Exercise instructions: Within the material below, transcribe exactly the lines from the one holding "Instruction: Open the Forum" through the one holding "Expand the Recommandations", keeping both ends and skipping the rest.

Dataset excerpts:
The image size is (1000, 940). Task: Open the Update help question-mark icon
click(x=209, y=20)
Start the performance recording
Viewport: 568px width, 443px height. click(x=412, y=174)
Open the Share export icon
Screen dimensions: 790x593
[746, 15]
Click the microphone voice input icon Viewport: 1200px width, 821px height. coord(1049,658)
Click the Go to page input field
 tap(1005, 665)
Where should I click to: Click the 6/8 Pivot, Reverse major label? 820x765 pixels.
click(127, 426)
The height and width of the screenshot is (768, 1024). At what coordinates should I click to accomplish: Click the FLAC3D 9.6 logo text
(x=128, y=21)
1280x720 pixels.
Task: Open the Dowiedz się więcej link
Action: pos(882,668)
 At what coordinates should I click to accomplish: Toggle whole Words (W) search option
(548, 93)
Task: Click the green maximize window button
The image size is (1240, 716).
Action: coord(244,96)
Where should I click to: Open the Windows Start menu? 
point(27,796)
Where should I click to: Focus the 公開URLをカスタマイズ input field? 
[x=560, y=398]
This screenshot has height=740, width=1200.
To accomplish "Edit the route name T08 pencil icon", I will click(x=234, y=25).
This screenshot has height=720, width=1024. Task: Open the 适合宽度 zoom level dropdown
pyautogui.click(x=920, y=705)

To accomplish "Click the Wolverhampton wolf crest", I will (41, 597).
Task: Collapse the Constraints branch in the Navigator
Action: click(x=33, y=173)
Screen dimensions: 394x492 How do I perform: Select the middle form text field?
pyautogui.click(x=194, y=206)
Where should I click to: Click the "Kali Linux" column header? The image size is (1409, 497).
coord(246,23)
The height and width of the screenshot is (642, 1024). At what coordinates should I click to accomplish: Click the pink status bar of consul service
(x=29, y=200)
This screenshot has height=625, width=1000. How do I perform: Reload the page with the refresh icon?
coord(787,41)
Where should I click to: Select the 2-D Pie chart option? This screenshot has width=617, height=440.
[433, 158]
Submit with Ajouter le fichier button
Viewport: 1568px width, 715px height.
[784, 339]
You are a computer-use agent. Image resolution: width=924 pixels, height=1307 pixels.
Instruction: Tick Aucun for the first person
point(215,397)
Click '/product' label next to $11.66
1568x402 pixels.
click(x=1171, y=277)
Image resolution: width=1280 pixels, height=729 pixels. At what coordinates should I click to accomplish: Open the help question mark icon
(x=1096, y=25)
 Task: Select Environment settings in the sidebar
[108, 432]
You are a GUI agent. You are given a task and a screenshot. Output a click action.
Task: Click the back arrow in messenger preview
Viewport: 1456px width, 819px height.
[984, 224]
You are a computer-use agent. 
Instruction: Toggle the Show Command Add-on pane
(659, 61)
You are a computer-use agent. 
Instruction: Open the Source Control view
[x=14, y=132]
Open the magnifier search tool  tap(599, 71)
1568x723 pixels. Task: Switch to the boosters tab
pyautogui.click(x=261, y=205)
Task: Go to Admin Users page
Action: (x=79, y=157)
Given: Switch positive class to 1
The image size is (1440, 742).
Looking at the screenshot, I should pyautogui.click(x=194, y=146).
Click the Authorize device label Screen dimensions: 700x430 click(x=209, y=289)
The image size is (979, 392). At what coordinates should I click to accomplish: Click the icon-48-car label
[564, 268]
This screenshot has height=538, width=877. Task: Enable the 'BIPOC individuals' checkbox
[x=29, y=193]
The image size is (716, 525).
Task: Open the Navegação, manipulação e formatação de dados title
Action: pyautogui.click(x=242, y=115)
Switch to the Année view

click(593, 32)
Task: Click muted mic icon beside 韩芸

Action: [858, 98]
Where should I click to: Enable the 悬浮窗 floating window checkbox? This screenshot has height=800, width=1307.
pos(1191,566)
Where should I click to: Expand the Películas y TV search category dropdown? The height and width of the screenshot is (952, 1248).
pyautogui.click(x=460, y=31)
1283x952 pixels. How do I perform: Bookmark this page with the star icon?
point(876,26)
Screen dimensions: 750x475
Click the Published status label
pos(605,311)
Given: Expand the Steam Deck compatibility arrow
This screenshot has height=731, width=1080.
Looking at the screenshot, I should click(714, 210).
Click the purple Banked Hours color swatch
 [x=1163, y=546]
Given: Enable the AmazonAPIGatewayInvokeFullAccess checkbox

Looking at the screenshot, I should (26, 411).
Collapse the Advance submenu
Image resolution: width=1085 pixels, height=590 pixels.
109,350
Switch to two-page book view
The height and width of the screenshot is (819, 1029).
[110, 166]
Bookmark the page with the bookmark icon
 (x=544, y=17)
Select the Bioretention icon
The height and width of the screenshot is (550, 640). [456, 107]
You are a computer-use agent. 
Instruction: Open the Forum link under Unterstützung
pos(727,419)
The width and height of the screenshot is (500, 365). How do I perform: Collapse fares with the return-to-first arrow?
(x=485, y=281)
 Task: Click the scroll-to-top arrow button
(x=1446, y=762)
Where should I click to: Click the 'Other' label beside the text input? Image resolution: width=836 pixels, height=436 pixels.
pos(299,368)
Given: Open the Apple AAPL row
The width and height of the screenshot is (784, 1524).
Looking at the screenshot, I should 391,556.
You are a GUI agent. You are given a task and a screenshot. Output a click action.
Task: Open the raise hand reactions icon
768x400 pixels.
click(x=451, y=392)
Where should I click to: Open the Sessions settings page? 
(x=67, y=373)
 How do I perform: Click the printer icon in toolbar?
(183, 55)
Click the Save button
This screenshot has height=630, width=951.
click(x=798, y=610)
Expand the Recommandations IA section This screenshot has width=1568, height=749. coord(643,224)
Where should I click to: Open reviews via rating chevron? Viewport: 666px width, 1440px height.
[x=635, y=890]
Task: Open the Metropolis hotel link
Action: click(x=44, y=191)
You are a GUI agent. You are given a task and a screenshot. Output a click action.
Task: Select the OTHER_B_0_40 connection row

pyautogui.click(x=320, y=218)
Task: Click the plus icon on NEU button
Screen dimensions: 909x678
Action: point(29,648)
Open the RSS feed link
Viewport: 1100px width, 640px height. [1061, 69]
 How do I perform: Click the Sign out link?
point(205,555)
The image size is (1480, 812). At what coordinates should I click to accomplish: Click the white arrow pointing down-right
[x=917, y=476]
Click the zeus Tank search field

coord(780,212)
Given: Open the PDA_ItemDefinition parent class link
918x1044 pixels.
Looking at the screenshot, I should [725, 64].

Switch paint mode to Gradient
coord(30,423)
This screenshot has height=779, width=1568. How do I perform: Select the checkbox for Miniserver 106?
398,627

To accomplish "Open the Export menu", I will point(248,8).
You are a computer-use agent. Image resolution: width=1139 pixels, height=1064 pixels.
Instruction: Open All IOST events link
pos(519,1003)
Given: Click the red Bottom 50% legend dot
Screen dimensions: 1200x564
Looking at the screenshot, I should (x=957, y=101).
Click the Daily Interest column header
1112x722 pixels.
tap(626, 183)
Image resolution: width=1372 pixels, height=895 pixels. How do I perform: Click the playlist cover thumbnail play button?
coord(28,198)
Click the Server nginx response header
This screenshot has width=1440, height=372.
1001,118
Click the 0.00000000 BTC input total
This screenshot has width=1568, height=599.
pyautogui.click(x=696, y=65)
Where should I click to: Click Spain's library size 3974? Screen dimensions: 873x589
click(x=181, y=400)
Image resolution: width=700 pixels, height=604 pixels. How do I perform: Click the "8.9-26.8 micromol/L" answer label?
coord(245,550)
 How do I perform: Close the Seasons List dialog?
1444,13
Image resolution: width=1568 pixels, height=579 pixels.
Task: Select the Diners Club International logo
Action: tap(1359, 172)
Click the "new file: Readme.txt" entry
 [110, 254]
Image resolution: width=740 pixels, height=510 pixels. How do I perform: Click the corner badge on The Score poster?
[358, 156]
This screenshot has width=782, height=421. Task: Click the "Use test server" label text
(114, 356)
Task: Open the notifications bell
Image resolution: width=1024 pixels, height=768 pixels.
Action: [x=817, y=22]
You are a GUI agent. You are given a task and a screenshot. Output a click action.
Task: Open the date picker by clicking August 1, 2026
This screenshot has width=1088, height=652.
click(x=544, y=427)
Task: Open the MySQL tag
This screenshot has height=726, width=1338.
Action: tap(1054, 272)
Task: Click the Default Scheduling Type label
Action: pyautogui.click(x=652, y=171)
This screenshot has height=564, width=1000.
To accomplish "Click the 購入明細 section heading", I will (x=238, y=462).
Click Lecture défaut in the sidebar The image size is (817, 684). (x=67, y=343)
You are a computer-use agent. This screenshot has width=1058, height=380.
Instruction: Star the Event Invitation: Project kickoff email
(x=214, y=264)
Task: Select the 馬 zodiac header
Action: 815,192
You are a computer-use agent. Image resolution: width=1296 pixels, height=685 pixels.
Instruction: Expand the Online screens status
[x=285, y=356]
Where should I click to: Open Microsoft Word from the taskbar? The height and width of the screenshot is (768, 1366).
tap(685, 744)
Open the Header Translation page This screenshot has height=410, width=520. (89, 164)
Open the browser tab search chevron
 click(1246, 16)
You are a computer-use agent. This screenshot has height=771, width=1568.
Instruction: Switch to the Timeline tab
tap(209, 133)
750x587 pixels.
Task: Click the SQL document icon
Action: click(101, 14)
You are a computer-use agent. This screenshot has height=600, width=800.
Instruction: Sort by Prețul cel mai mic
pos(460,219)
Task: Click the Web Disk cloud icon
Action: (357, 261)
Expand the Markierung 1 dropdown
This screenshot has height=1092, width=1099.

Response below:
Instruction: Open the Forum link under Unterstützung
pos(727,419)
The width and height of the screenshot is (500, 365). How do I perform: Collapse fares with the return-to-first arrow?
(x=485, y=281)
 Task: Click the scroll-to-top arrow button
(x=1446, y=762)
Where should I click to: Click the 'Other' label beside the text input? Image resolution: width=836 pixels, height=436 pixels.
pos(299,368)
Given: Open the Apple AAPL row
The width and height of the screenshot is (784, 1524).
Looking at the screenshot, I should 391,556.
You are a GUI agent. You are given a task and a screenshot. Output a click action.
Task: Open the raise hand reactions icon
768x400 pixels.
click(x=451, y=392)
Where should I click to: Open the Sessions settings page? 
(x=67, y=373)
 How do I perform: Click the printer icon in toolbar?
(183, 55)
Click the Save button
This screenshot has height=630, width=951.
click(x=798, y=610)
Expand the Recommandations IA section This screenshot has width=1568, height=749. coord(643,224)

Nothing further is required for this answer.